Between October 1988 and October 1991, 104 patients with multiple myeloma and 6 with plasma cell leukaemia were studied cytogenetically. Abnormal karyotypes were found in bone marrow cells of 33 patients (30%). Most pathological karyotypes were complex with numerous modal and structural anomalies. Numerical anomalies most frequently involved chromosome 11 and structural aberrations occurred most often in chromosomes 1, 11 and 14. The most consistent structural aberration was a 14q+ chromosome (10 patients) resulting from a t(11;14)(q13;q32) in 4 patients and a t(8;14)(q24;q32) in 1 patient.

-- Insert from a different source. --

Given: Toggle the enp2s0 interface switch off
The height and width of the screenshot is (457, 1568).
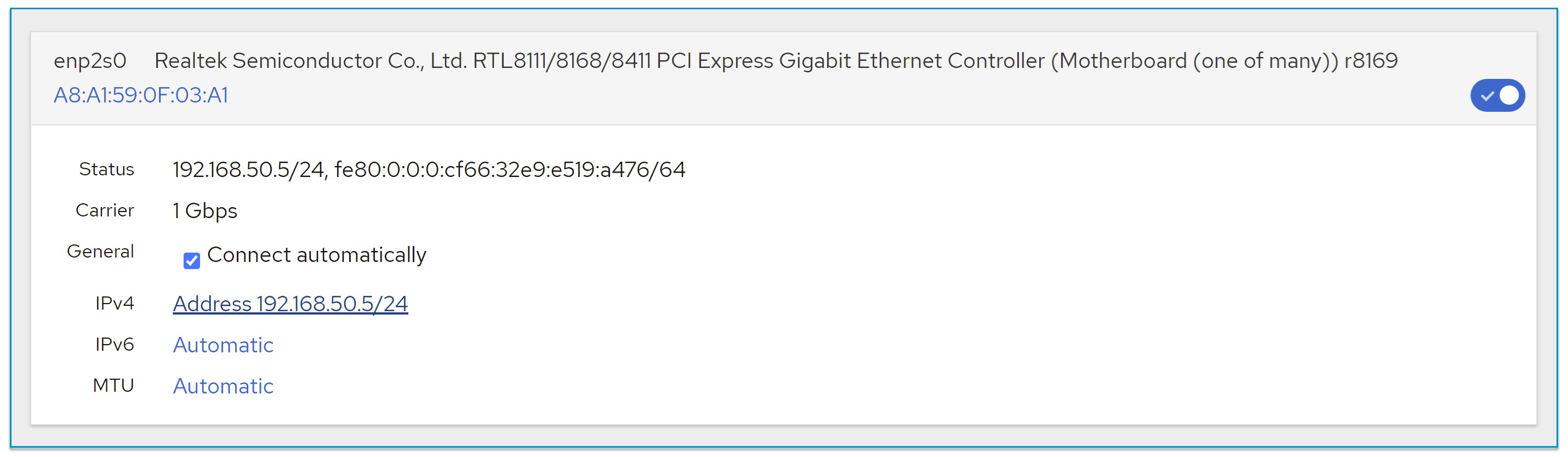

Sequential cytogenetic studies were performed in 15 patients. In 5 of 8 cases with a normal karyotype at diagnosis, chromosomal anomalies were detected when disease progressed. In concomitant cytogenetic/cytological studies it was found that in the majority of patients with normal karyotype the mitoses originated from contaminating normal bone marrow cells. Pathological karyotypes were detected more frequently in pretreated than in untreated patients, in patients with plasma cell leukaemia than in patients with multiple myeloma, in patients with stage III and dense bone marrow infiltration than in patients with stage 1. Patients with abnormal karyotype, irrespective if pretreated or not, had a significantly shorter median survival than those with normal karyotype. These findings suggest that karyotype is an independent prognostic factor in multiple myeloma.